But today, as he locked his office and made his way to the elevators, you could have shot a missile through the empty corridors. It was Canada Day, but still, the programmers didn’t normally notice, much less observe, holidays. And he would have expected Jack Winter, the CEO of one of the other two companies that shared the forty-ninth floor, to be in. The two of them often went for a drink on Saturday afternoons after catching up on paperwork in their respective companies.
The elevator dinged. Given the fact that the forty-ninth floor was apparently a ghost town today, he didn’t bother looking up from his phone as he stepped on—or rather, as he crashed into—someone stepping off. “I’m sorry. I wasn’t—”
“Eff off, Dax.”
Dax had never thought blood pressure was something you could actually feel. Until he met Amy Morrison, the vice president of Winter Enterprises. When she was around, he turned into a cartoon—there was probably steam coming out of his ears. He tamped down his irritation and smirked at her. “I am rubber and you are glue, everything you say bounces off me and sticks to you.”

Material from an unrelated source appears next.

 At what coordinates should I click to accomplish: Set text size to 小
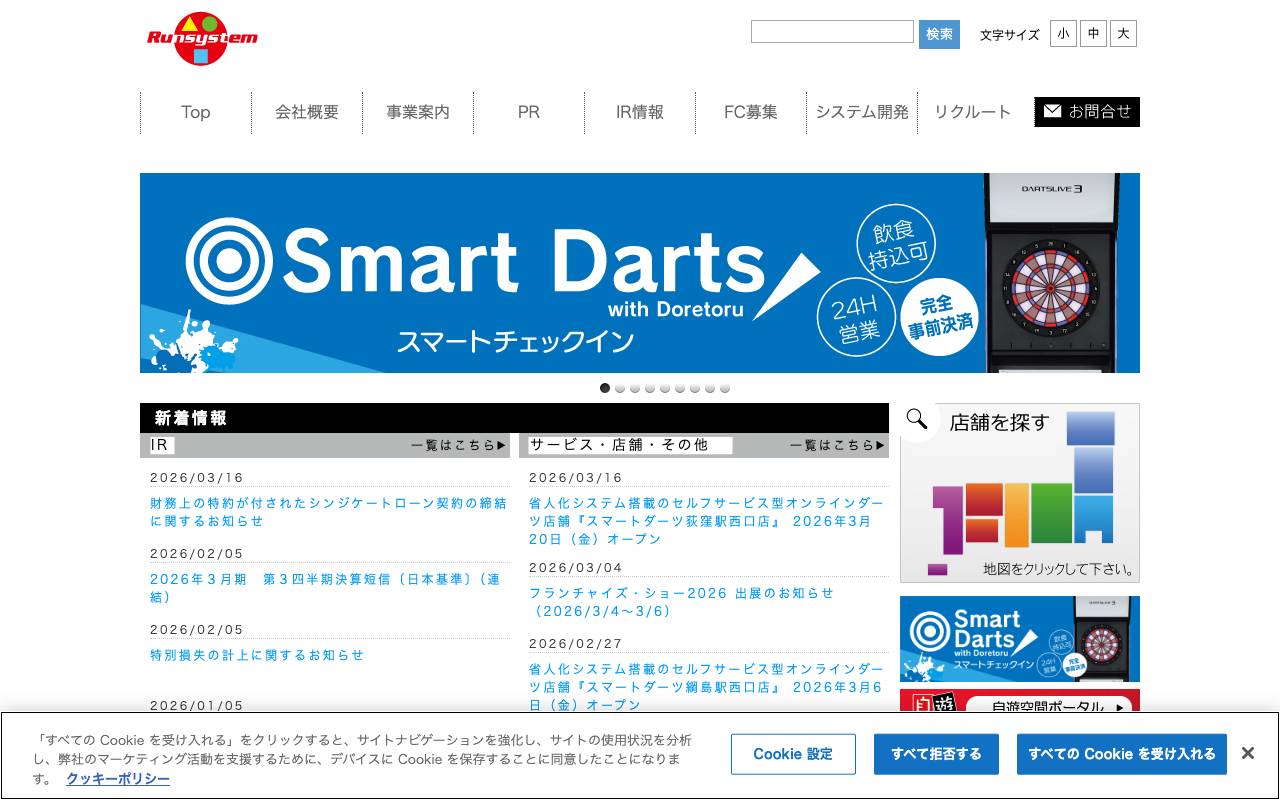point(1063,33)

She tilted her head. “There’s not a day that doesn’t go by that I don’t marvel how someone so immature and dim-witted managed to become a multimillionaire CEO.” Not waiting for a reply, she curled her lip and brushed past him.
He lunged for the elevator doors, which were starting to close, but missed. Her laughter rang out as she sashayed in the direction of Winter Enterprises. He watched her hips, encased in some kind of shiny silver material, sway. She sure got dressed up for working on the weekend. But that was Amy for you, always dressed and coiffed like she’d stepped from the pages of a fashion magazine.

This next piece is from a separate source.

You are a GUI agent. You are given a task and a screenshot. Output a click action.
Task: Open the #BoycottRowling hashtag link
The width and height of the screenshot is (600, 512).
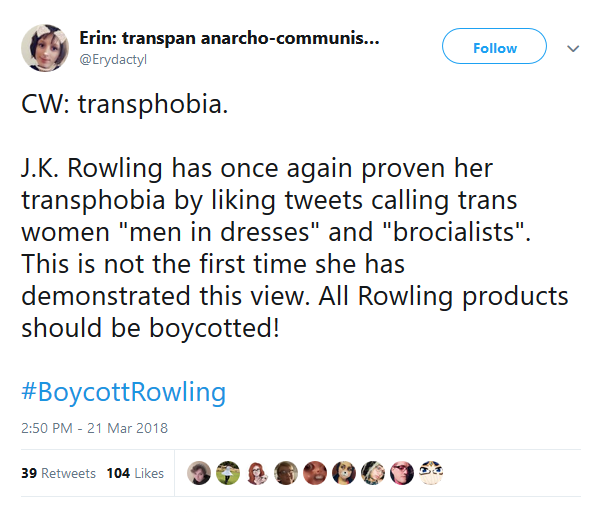click(x=124, y=392)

Wait. Suddenly he realized why the office was so empty. Everyone was at Amy Morrison’s wedding.
Everyone except, apparently, Amy.
He and Amy Morrison were like oil and water. Cats and dogs. Whatever cliché you wanted to throw at them, they were it. When his company had moved into the building three years ago, he’d tried to be civil at first. But somehow things degenerated so that before he knew it, she was refusing to share elevators with him and he was locking her out of the men’s room when the ladies’ had flooded. It had gotten so they didn’t even try to pretend they didn’t hate each other. But the one thing he could respect about his nemesis was that she had a hell of a work ethic. It wasn’t unusual to see her on the weekends.
But her wedding day? Wasn’t that a little much? Had she forgotten something she needed for the ceremony? The unlucky groom’s ring, perhaps?

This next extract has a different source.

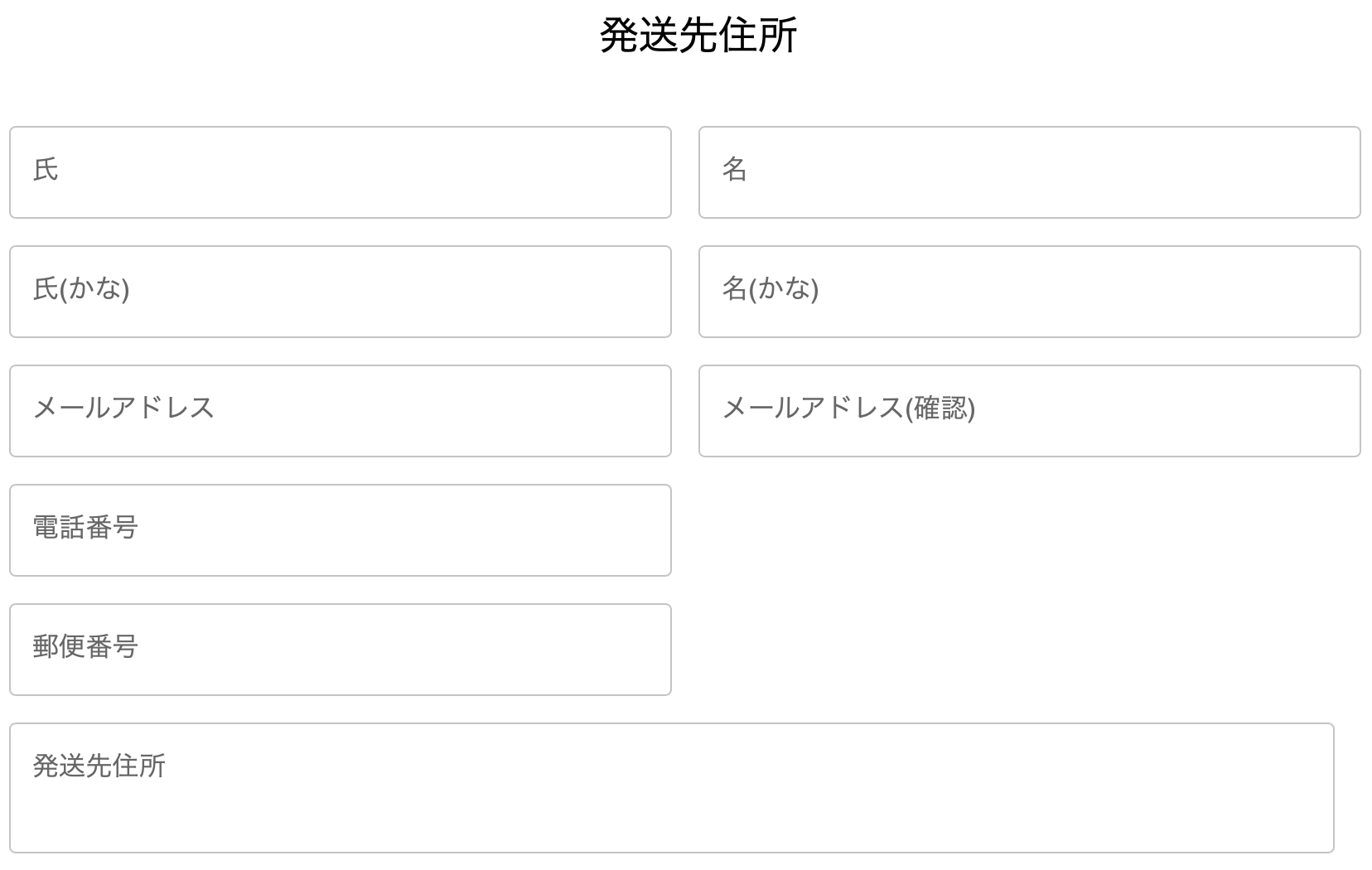Click into the email confirmation box
Viewport: 1372px width, 870px height.
click(x=1029, y=411)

He shrugged. Whatever. Not his problem.
It did, however, explain where all his staff was. Dax’s employees and Jack Winter’s were all friends, sharing a common kitchen, socializing after work, and doing typical office things like placing bets on when Amy’s boring boyfriend was finally going to pop the question. The Cherry Beach programmers were all a little bit in love with her, so of course they were at the wedding, falling in line like panting, besotted puppies.
On a superficial level, he couldn’t blame them. Amy was hot as all get-out—he’d concede that. She had the kind of tall lankiness that’s awkward on girls when they’re young, but when they grow into their long, lithe limbs, watch out. Bouncy blond hair, slight curves to take the edge off her otherwise sharp angles. Frankly, it was hard to look at Amy Morrison and not imagine what it would be like to fuck her. If you kissed her hard enough, you could muss up that perfect little rosebud of a mouth she always had painted dark red.
But then she’d open that perfect little rosebud of a mouth and ruin everything. It was probably some kind of karmic law of the universe that such a scorchingly hot girl had to be a smart-ass.
He thought about that mouth as he waited for the elevator to come back. She used it just now to sneer at him, but she hadn’t been wearing lipstick.
Which was weird. Amy always wore red lipstick.
Maybe he’d been imagining things, conjuring up a phantom image of Amy au naturel. He took a few steps toward the Winter Enterprises’ reception desk. What was that noise? It grew louder as he rounded the corner, heading for the executive wing where Amy and Jack’s offices were.
And then it resolved itself into crying. Sobbing, in fact.
He came to a halt in front of Amy’s office.
“Amy?”
She’d been standing at the window, but at the sound of his voice, she turned and lifted gorgeous, devastated blue eyes at him. Black streaks of mascara painted her usually porcelain cheeks. She looked like she’d teleported in from the 1920s. Her shimmery white-silver dress was short and edged with fringe like a flapper’s, and she’d done her hair in that kind of wavy style he associated with silent film stars.